PROVIDED DATA:
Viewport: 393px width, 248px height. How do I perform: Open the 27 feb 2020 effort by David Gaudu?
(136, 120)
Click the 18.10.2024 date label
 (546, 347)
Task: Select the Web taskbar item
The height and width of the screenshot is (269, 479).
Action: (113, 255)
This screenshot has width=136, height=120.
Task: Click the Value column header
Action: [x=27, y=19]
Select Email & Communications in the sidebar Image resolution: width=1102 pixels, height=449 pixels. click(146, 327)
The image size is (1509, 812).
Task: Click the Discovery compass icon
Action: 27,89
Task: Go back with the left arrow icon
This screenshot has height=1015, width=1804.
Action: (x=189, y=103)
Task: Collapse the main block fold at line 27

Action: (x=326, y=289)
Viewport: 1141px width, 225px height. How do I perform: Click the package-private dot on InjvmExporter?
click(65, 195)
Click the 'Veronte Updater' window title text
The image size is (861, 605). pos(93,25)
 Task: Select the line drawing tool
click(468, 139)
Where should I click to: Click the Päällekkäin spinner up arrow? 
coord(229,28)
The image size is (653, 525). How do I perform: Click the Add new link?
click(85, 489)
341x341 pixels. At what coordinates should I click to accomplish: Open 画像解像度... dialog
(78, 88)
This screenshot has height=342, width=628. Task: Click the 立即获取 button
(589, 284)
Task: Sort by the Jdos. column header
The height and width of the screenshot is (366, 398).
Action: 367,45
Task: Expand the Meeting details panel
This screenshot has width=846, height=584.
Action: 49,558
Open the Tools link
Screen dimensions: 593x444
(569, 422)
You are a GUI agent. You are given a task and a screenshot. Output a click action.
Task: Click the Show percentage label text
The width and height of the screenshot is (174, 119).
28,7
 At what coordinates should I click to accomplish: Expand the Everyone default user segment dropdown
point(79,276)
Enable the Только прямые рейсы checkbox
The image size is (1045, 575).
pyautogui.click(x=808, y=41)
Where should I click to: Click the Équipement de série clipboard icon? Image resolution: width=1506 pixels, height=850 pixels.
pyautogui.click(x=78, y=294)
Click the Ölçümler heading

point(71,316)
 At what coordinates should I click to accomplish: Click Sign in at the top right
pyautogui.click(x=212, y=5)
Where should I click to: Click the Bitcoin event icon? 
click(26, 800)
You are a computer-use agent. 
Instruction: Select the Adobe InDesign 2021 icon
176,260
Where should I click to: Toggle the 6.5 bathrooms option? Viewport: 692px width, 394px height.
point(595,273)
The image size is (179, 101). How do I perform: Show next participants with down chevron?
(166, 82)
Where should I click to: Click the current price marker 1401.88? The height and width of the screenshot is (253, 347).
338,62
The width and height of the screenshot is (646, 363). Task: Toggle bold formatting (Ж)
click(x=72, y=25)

EXERCISE: Set down exactly, and only, the lines from the one containing "Task: Sort by the Jdos. column header" to the final line of the data.

SOLUTION:
Task: Sort by the Jdos. column header
The height and width of the screenshot is (366, 398).
Action: 367,45
Task: Expand the Meeting details panel
This screenshot has width=846, height=584.
Action: 49,558
Open the Tools link
Screen dimensions: 593x444
(569, 422)
You are a GUI agent. You are given a task and a screenshot. Output a click action.
Task: Click the Show percentage label text
The width and height of the screenshot is (174, 119).
28,7
 At what coordinates should I click to accomplish: Expand the Everyone default user segment dropdown
point(79,276)
Enable the Только прямые рейсы checkbox
The image size is (1045, 575).
pyautogui.click(x=808, y=41)
Where should I click to: Click the Équipement de série clipboard icon? Image resolution: width=1506 pixels, height=850 pixels.
pyautogui.click(x=78, y=294)
Click the Ölçümler heading

point(71,316)
 At what coordinates should I click to accomplish: Click Sign in at the top right
pyautogui.click(x=212, y=5)
Where should I click to: Click the Bitcoin event icon? 
click(26, 800)
You are a computer-use agent. 
Instruction: Select the Adobe InDesign 2021 icon
176,260
Where should I click to: Toggle the 6.5 bathrooms option? Viewport: 692px width, 394px height.
point(595,273)
The image size is (179, 101). How do I perform: Show next participants with down chevron?
(166, 82)
Where should I click to: Click the current price marker 1401.88? The height and width of the screenshot is (253, 347).
338,62
The width and height of the screenshot is (646, 363). Task: Toggle bold formatting (Ж)
click(x=72, y=25)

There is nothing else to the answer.